▶ [対象文章]:
_ _ _ _

前回までにはローバーミニのオイル交換頻度とDIYでの交換方法はいくつか種類があるということを書いてきました。今回はオイルチェンジャーを使ってまず大半のオイルを上抜きしてしまい、その後ドレンボルトから残りのオイルを下抜きするという作業を進めていきます。
前回までの記事はこちら。
このページのもくじ。
作業開始。最初にオイルチェンジャーで上から出来る限りのオイルを抜く。
オイルチェンジャーがオイルを抜き出している間に次の準備をしておきます。オイルフィルターも交換するならグリルを外します(オイル交換のみならグリルは外さなくて大丈夫です)。つゆだく(うちのローバーミニ)はスポーツパックで4灯フォグがついているため、スペースを作るためにフォグを手前に倒しておきます。あとはグリル外周についているプラスネジをドライバーで全て外すだけ。
グリルはガチャガチャ外すとボディを傷つけることがあるのでソッと取り外してどこかに立てかけておきます。特にボディ側はグリルの端をガリッと擦ると塗装が剥げるので注意。
あとは下抜きの準備として床に大きな紙とオイルトレイを敷いておきます。どうしても不注意で地面にオイルを垂らしてしまったりするので、紙はしいておいた方が良いと思います。オイルはコンクリートに一度垂らすとシミになってしまいなかなか落ちないですから・・・。
ちなみに僕は新聞をとっていないので、Amazonなど頼んだ時に入っている緩衝材の紙を広げてとってあります。オイル交換や足回りの分解作業、パーツクリーナーで掃除するとき、塗装するときなど、あれば何かと便利です。
古いオイルはオイル廃棄ボックスを購入してくると家庭ゴミで捨てられる。
待っていてオイルチェンジャーのチューブが空気を噛んで吸わなくなったら上抜きの終了です。後からドレンボルトを外してオイルパンに残っているオイルも流し出すので、ここで頑張って少しでも吸い出そうとする必要はありません。オイルチェンジャーの容量は余裕を持ったものを購入したほうがいいですが、ギリギリの容量で買ってしまった場合は溢れないかだけ注意してください。

_ _ _ _

▶ [提供データ]:
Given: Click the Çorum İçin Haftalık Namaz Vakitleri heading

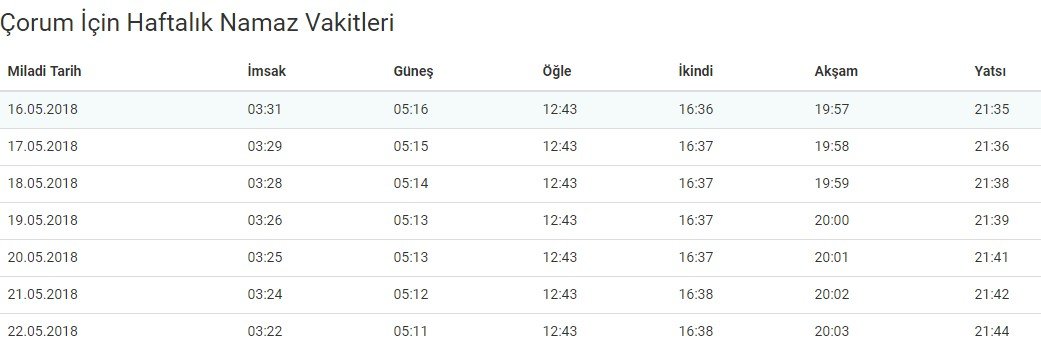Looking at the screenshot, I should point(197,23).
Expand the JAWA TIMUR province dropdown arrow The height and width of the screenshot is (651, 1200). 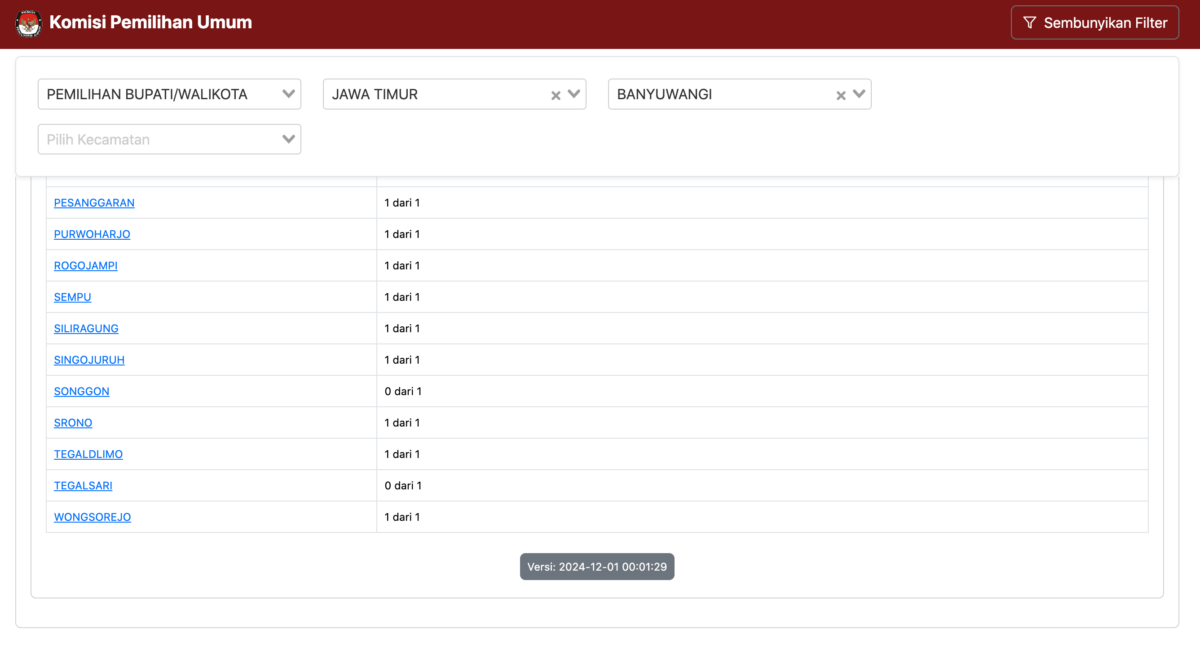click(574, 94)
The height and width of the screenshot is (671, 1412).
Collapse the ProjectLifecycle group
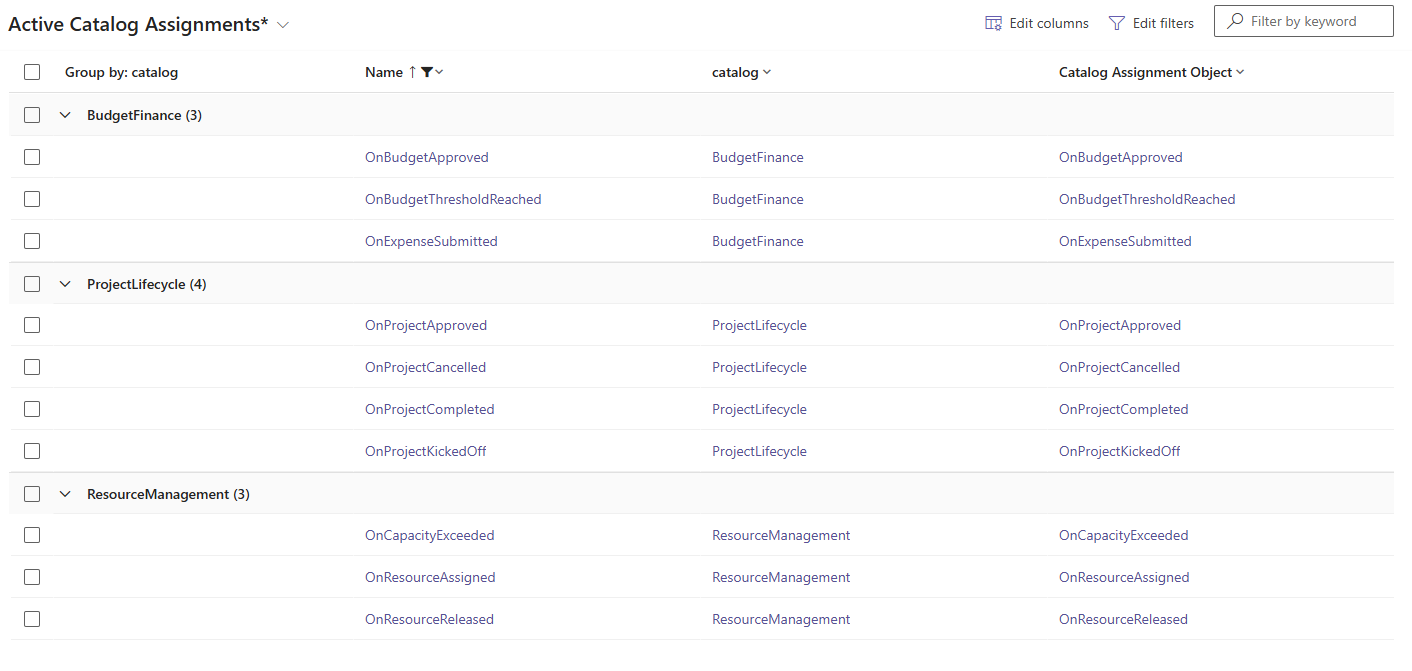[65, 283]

_ _ _ _

▶ [練習問題]:
a. オイル交換の文章によると、下抜きの準備として床に何を敷いておきますか？
b. エントリーのうち、「The height and width of the screenshot is (671, 1412).」を含む行からエントリーの最後の行までを、そのまま書き写してください。画像は含めないでください。

▶ [解答]:
a. 大きな紙とオイルトレイです。

b.
The height and width of the screenshot is (671, 1412).
Collapse the ProjectLifecycle group
[65, 283]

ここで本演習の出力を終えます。